Task directions: Reproduce the following lines word for word, omitting the pictures.

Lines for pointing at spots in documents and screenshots

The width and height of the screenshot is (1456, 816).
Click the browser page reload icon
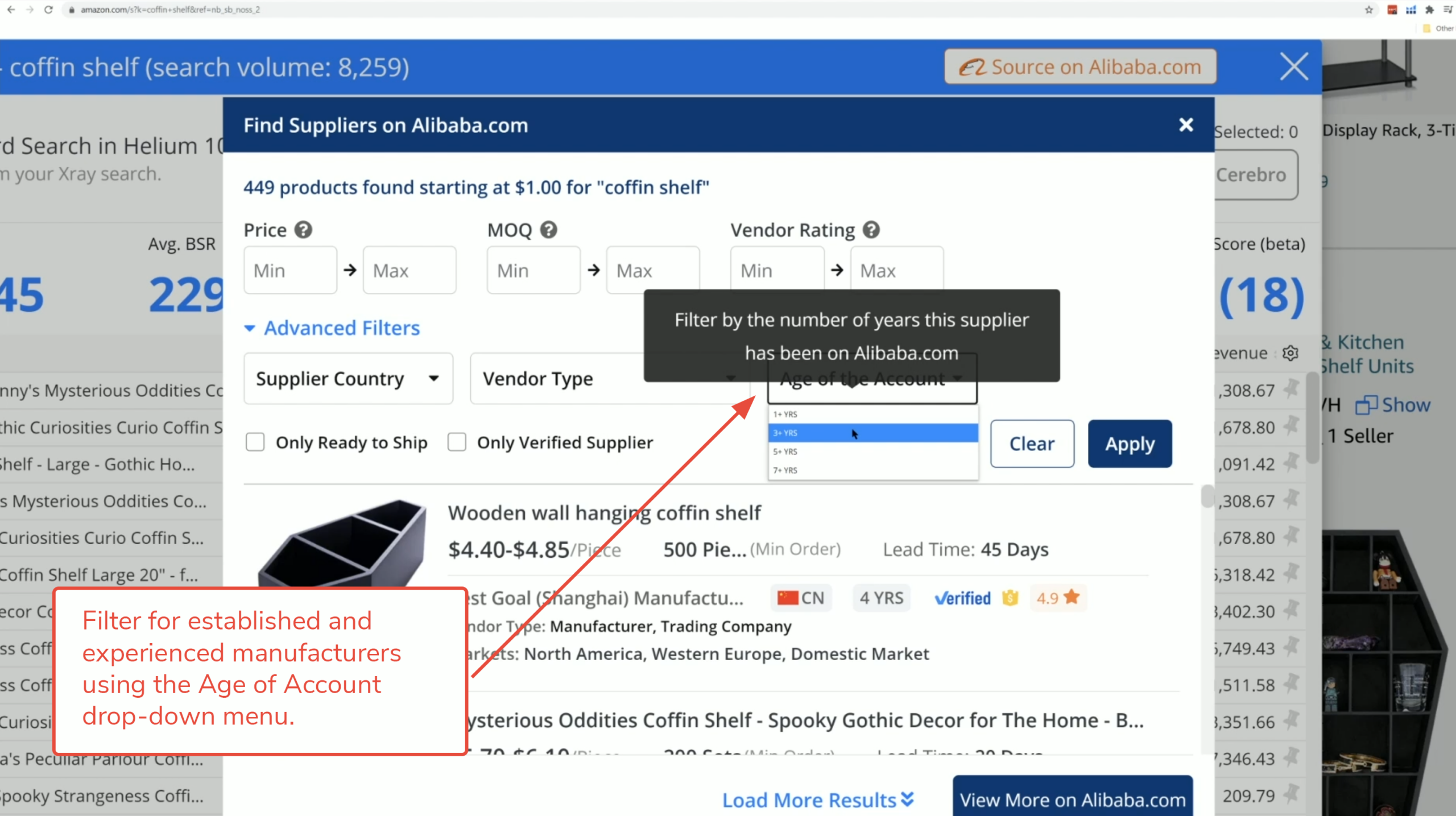[48, 10]
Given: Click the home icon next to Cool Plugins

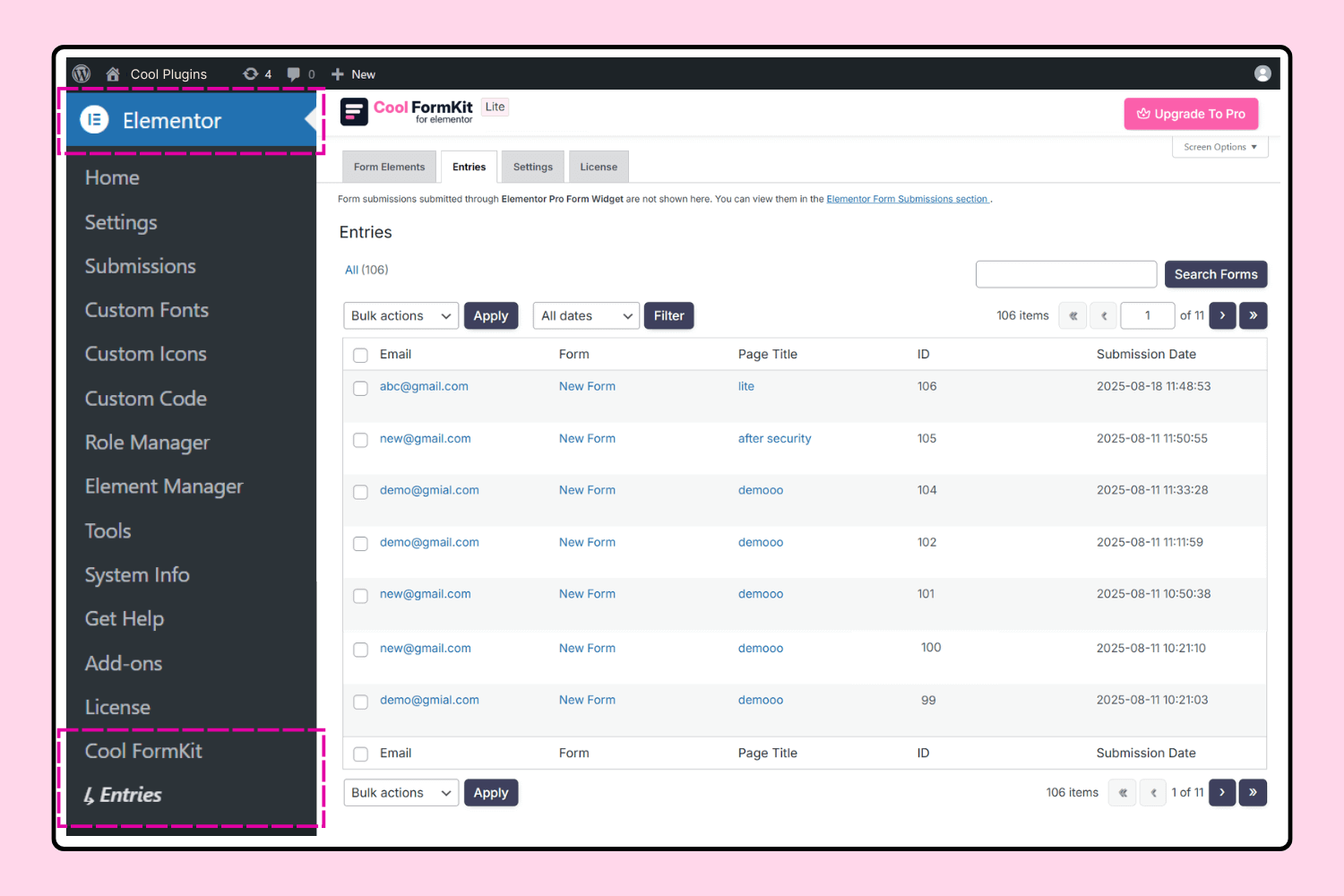Looking at the screenshot, I should point(112,73).
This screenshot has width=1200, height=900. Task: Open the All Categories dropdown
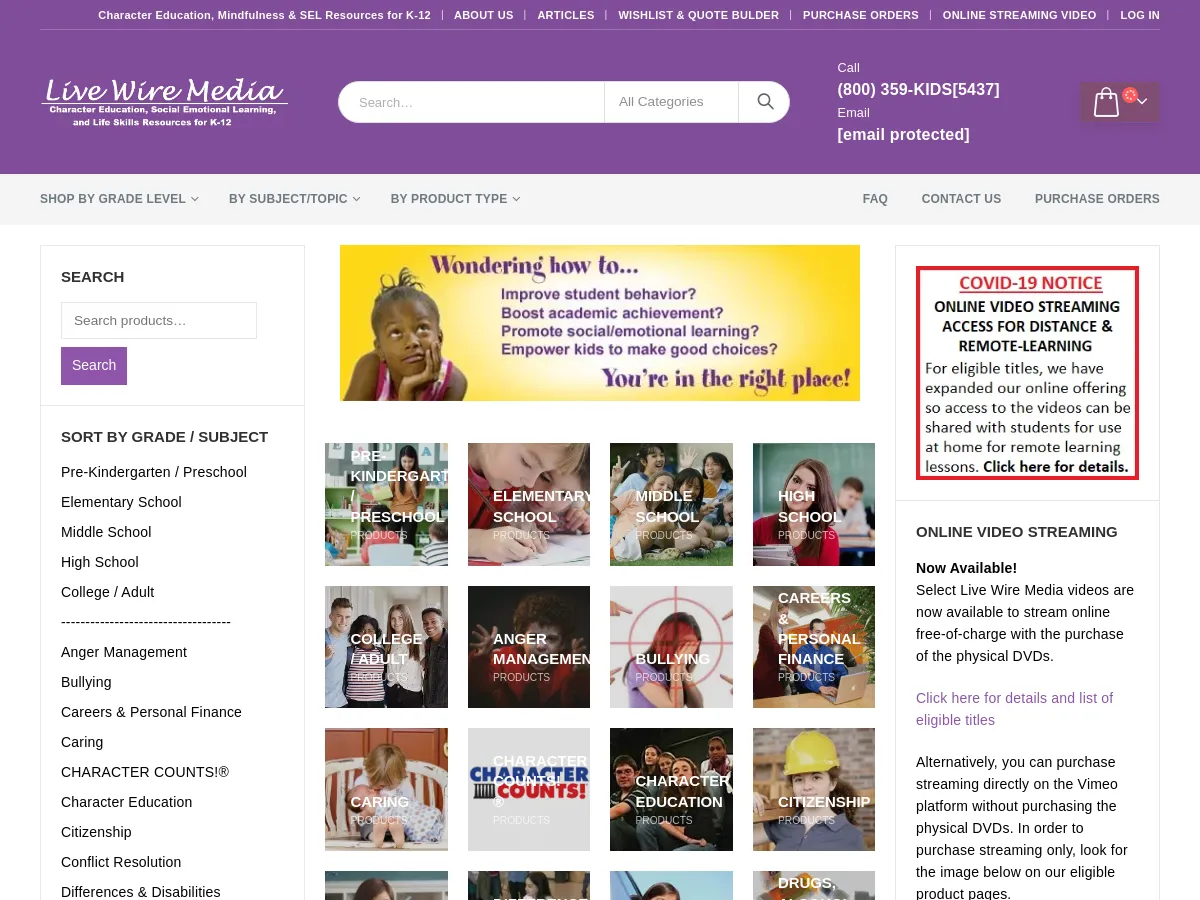click(671, 101)
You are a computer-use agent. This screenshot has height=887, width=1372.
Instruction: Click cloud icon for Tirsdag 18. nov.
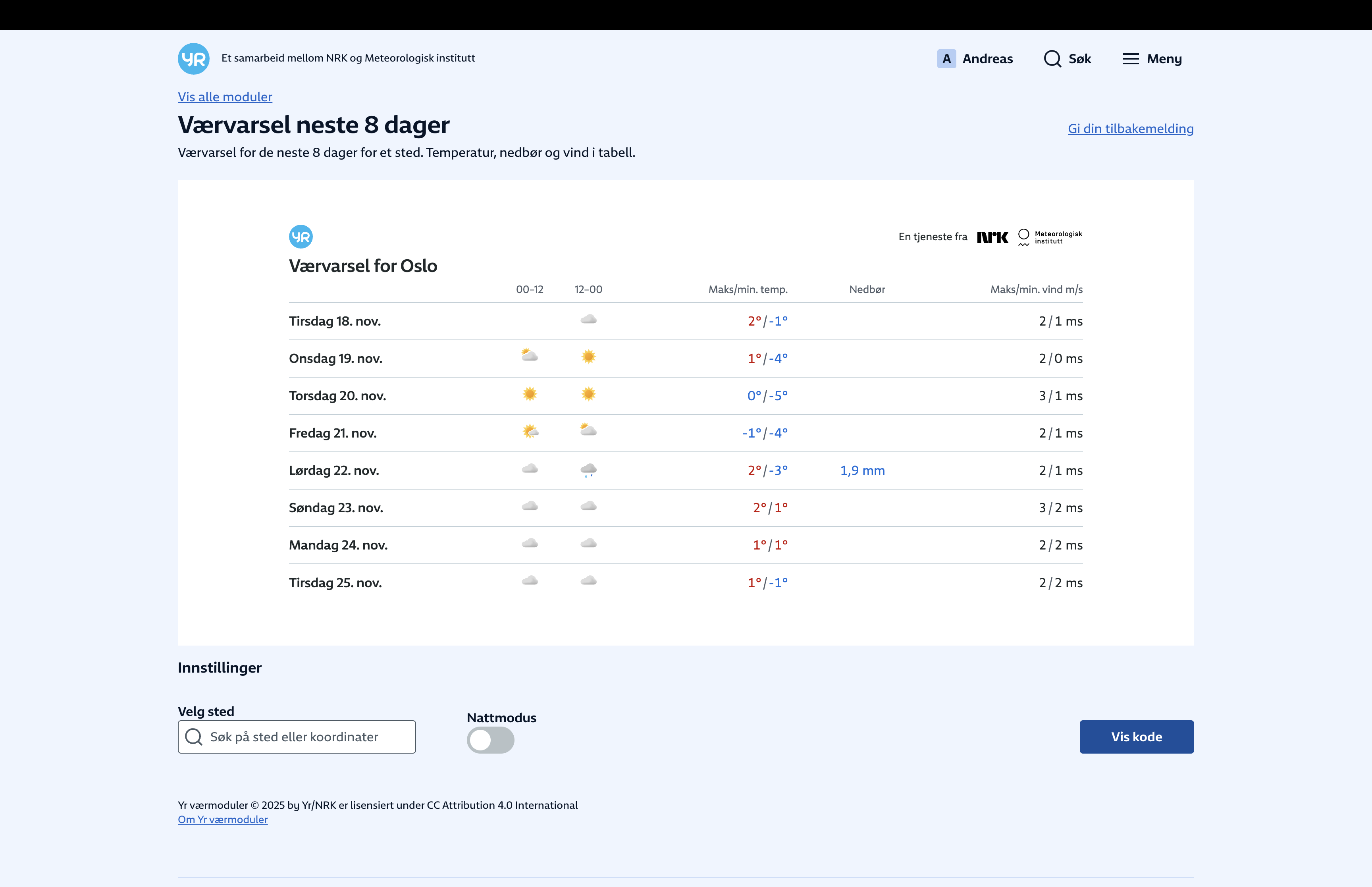coord(588,320)
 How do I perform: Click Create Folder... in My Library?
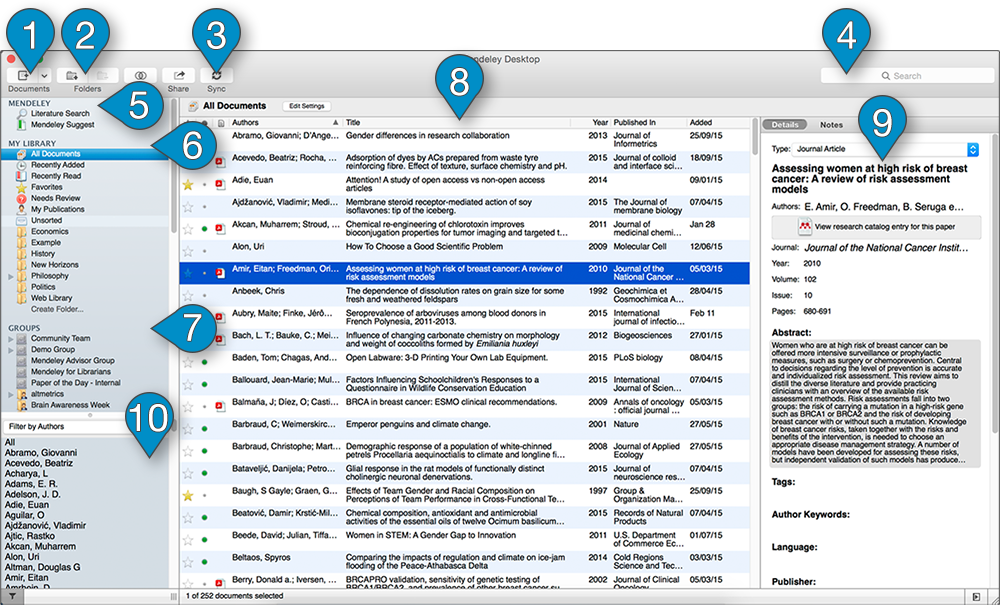56,309
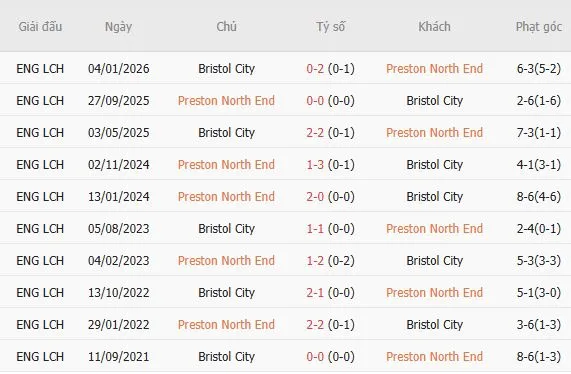The height and width of the screenshot is (374, 571).
Task: Click Preston North End in 05/08/2023 row
Action: [x=434, y=229]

The output:
The width and height of the screenshot is (1456, 816).
Click the browser page reload icon
[48, 10]
Given: Click the home icon next to Cool Plugins

Looking at the screenshot, I should point(112,73).
This screenshot has width=1200, height=900. Task: Open the All Categories dropdown
click(671, 101)
You are a computer-use agent. This screenshot has height=887, width=1372.
Instruction: Click cloud icon for Tirsdag 18. nov.
coord(588,320)
 How do I perform: Click Create Folder... in My Library?
56,309
The height and width of the screenshot is (374, 571).
Task: Click Preston North End in 05/08/2023 row
Action: [x=434, y=229]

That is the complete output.